Dynamic ventilation model

In RESRAD-BUILD version 4.0, a dynamic ventilation model simulates the fate and transport of source material particles and radionuclides after their releases. This dynamic ventilation model considers (1) air exchange between rooms in the building and between the rooms and the outdoor environment, (2) deposition from air to floor, (3) resuspension from the floor to the air, and (4) periodical vacuuming that reduces the floor deposition. The fate and transport modeling provides estimates of radionuclide concentrations in the source, in the air, and on the floor at different times, which are then integrated over the exposure duration for the calculation of radiation doses and cancer risks.

Exposure pathways

A single run of the RESRAD-BUILD code can model a building with up to 9 rooms, 10 sources, and 10 receptors. The potential radiation dose and cancer risk incurred by each receptor are calculated for seven exposure pathways: (1) external radiation directly from the sources (accounting for shielding), (2) external radiation from radioactive particles deposited on the floors, (3) external radiation from airborne radionuclides, (4) inhalation of airborne radionuclides, (5) inhalation of radon and radon progenies, (6) inadvertent ingestion of radioactive particles directly from the source, and (7) ingestion of radioactive particles deposited on the floors. Various exposure scenarios can be modeled with RESRAD-BUILD, including but are not limited to, office worker, renovation worker, decontamination worker, building visitor, and resident. Both deterministic and probabilistic analyses can be performed to obtain results in both text reports and graphic displays.

Learn more

RESRAD-BUILD Code Version 4 and supporting documentation can be download from the RESRAD website.

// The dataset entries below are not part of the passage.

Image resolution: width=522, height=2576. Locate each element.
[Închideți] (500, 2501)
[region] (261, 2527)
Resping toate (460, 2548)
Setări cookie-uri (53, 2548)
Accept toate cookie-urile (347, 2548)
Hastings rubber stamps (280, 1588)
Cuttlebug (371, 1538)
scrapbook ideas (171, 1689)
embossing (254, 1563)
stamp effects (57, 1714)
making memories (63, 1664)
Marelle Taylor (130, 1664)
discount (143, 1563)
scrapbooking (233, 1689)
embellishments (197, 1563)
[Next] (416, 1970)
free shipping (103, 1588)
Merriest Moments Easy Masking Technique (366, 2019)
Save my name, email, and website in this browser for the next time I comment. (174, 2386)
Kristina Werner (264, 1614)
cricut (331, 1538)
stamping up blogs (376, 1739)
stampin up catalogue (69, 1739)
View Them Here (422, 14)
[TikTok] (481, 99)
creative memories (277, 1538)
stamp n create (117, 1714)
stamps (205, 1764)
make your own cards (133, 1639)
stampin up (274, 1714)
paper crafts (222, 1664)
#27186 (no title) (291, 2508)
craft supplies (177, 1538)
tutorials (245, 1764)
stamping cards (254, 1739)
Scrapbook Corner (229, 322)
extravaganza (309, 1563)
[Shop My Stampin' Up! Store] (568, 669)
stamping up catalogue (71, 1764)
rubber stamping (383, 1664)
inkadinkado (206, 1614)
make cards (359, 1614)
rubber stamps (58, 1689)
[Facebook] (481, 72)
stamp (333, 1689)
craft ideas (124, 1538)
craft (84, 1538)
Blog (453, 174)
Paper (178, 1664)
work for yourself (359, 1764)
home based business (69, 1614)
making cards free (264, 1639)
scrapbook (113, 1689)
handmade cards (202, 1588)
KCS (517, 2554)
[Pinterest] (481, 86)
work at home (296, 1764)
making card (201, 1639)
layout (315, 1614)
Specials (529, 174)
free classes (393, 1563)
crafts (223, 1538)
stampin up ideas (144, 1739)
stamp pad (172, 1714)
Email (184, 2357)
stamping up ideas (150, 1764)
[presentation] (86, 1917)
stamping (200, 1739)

RESRAD-BUILD is part of the RESRAD Family of Codes that Argonne National Laboratory’s Environmental Science Division developed for the U.S. Department of Energy and the U.S. Nuclear Regulatory Commission.

The RESRAD family of codes has been used by health physicists and radiological engineers in more than 135 countries as a tool for deriving cleanup criteria and radiological risk assessment for releasing contaminated sites. Over 1,000 journal and other papers have been published – either based on or citing – RESRAD codes. Over 130 training courses have been conducted with more than 2,500 participants. RESRAD codes and supporting documents can be freely downloaded from the RESRAD website.